## START Text provided

Ownership Benefits and Features:
Occupy your villa for a full week at Marriott’s Shadow Ridge.
Two-bedroom villas may be locked off, which allows you to
divide your villa into two separate accommodations to double
your vacation time. You can then use each portion of the villa at
a different time within your season or exchange the master suite
and/or guest suite of your villa through Interval International.

Split-week usage allows you the option of using a villa in two
separate stays: a 3-night stay (Friday, Saturday, Sunday) and a
separate 4-night stay (Monday, Tuesday, Wednesday, Thursday).
Exchange your week through Interval International for time at
other Marriott Vacation Club resorts, or for time at one of more
than 2,200 resorts in 75+ countries.

Trade your week for Marriott Rewards® points that are redeemable for Marriott hotel accommodations, airfare, world cruises,
rental cars and more. For details, visit marriottrewards.com.

## END Text provided
## START Provided data

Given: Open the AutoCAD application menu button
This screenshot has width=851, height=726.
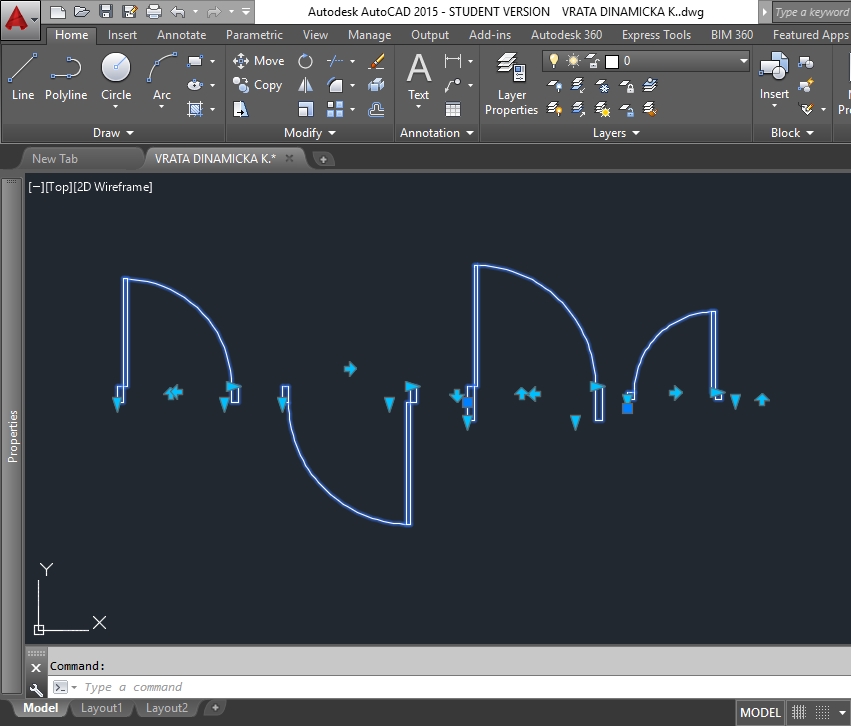Looking at the screenshot, I should click(x=22, y=17).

## END Provided data

Problem requirements: Resume the text on ownership benefits at Marriott's Shadow Ridge, picking up after its final sentence.

The answer:
*Deluxe Lock-Off Amenities:*
• Only current Marriott Vacation Club Property to include a
“Deluxe Lock-Off” with a completely separate living room
and upgraded kitchenette
• Separated Living Area with 32” Plasma TV and attached
130 square feet private balcony with mountain, pool or
fairway views
• Upgraded kitchenette with stainless steel appliances including a
full refrigerator, two-burner glass range and 18” dishwasher
• Private one-bedroom with 26” LCD Flat-Panel TV
• Bathroom has dual bedroom OR living room entrance with
granite countertops and frameless shower enclosure


*P.S.
I have the brochere with a floorplan, but it is too large to attach here. I can email it if you want it.*


----------



## thinze3 (Jan 31, 2008)

*Deluxe Floor Plan*

I was able to clip the floor plan out of the PDF.


----------



## thinze3 (Jan 31, 2008)

*Kitchenette*

Here is the Kitchenette on the small 1BR lock-off.
There is a slider wall just to the left of the bed that can be closed for privacy.


----------



## camachinist (Jan 31, 2008)

Wow, what a wonky bathroom design for the bedroom in the master. Hope I'm seeing that wrong. Studio is definitely bigger than the one we got stuck in when there in 2005; I've been in better Motel 6's. Maybe they got a lot of complaints.

Pat


----------



## pwrshift (Jan 31, 2008)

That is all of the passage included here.